Convert each line of the material into a row of a Markdown table with the columns "Row" and "Line", skipping blank lines. Omit the pictures from your answer.

### Records
__________________________________________________

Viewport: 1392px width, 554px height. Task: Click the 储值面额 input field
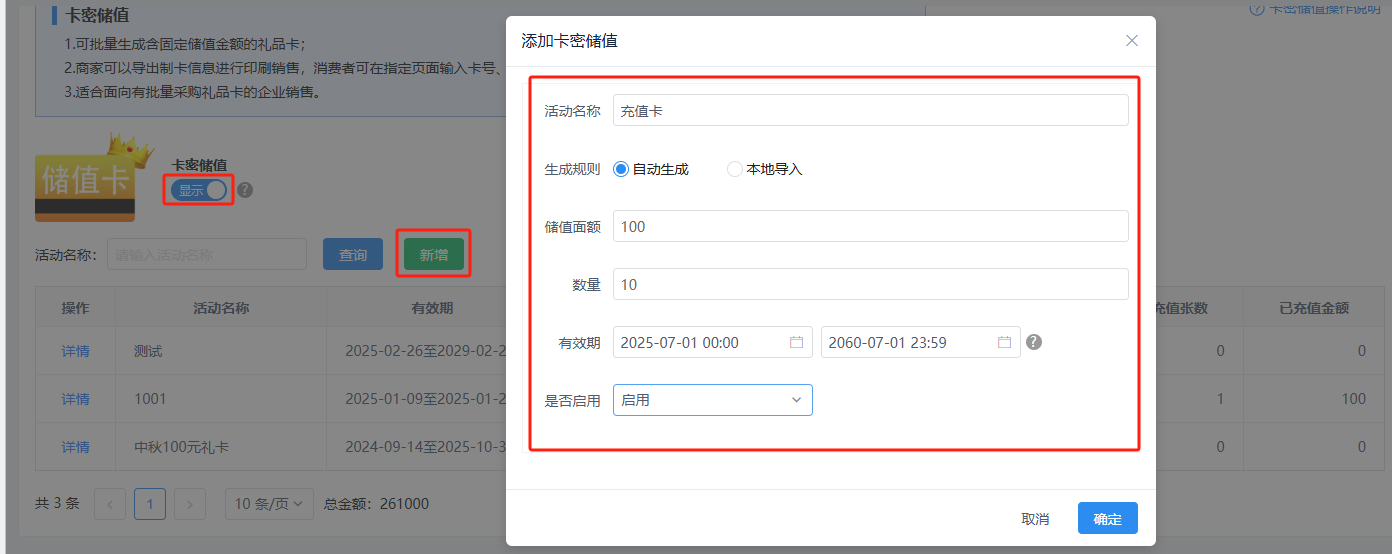tap(870, 227)
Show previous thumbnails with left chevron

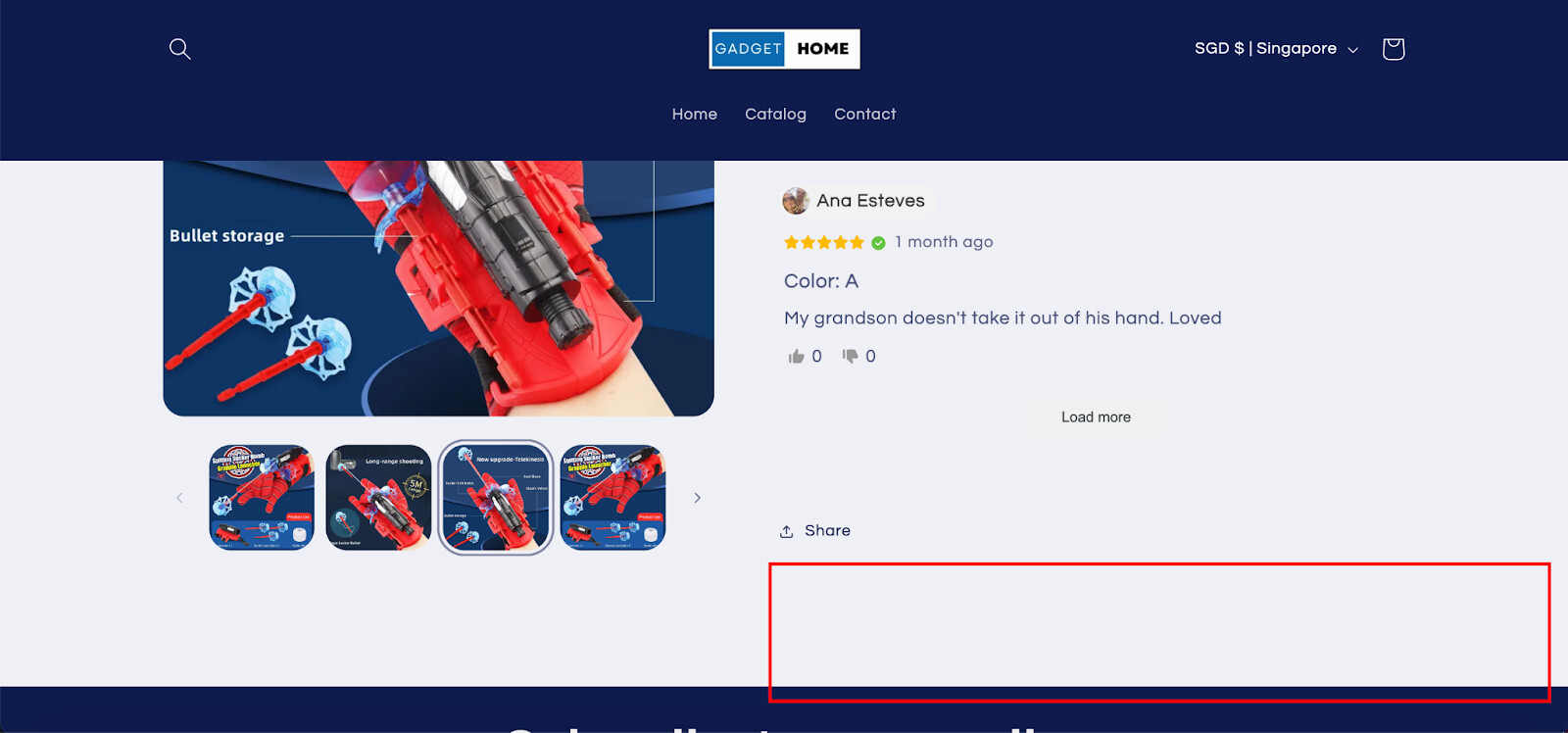coord(179,498)
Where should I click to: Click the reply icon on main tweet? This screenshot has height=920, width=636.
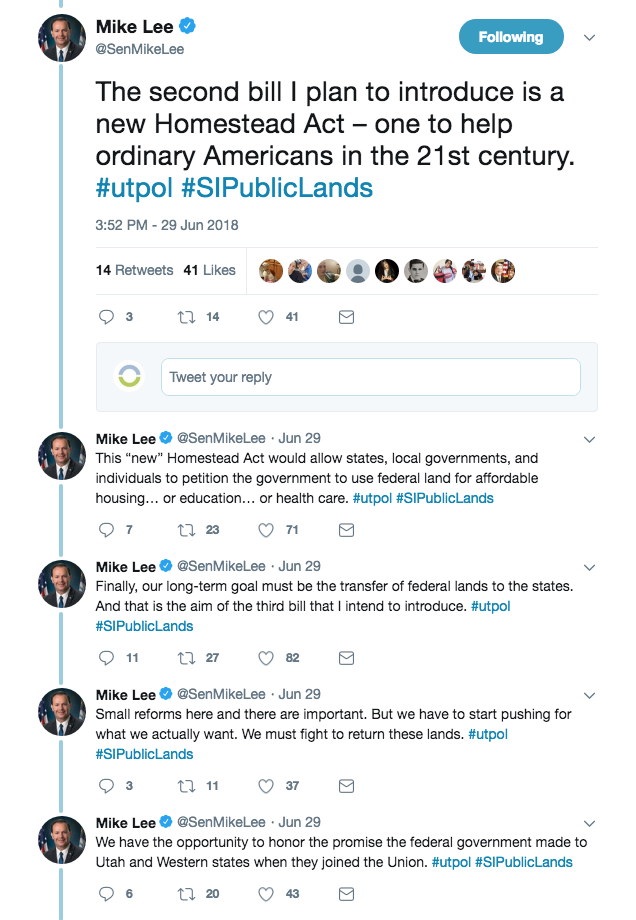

__________________________________________________

### RESPONSE
| Row | Line |
|---|---|
| 1 | Viewport: 1392px width, 554px height. Task: Click the 储值面额 input field |
| 2 | tap(870, 227) |
| 3 | Show previous thumbnails with left chevron |
| 4 | coord(179,498) |
| 5 | Where should I click to: Click the reply icon on main tweet? This screenshot has height=920, width=636. |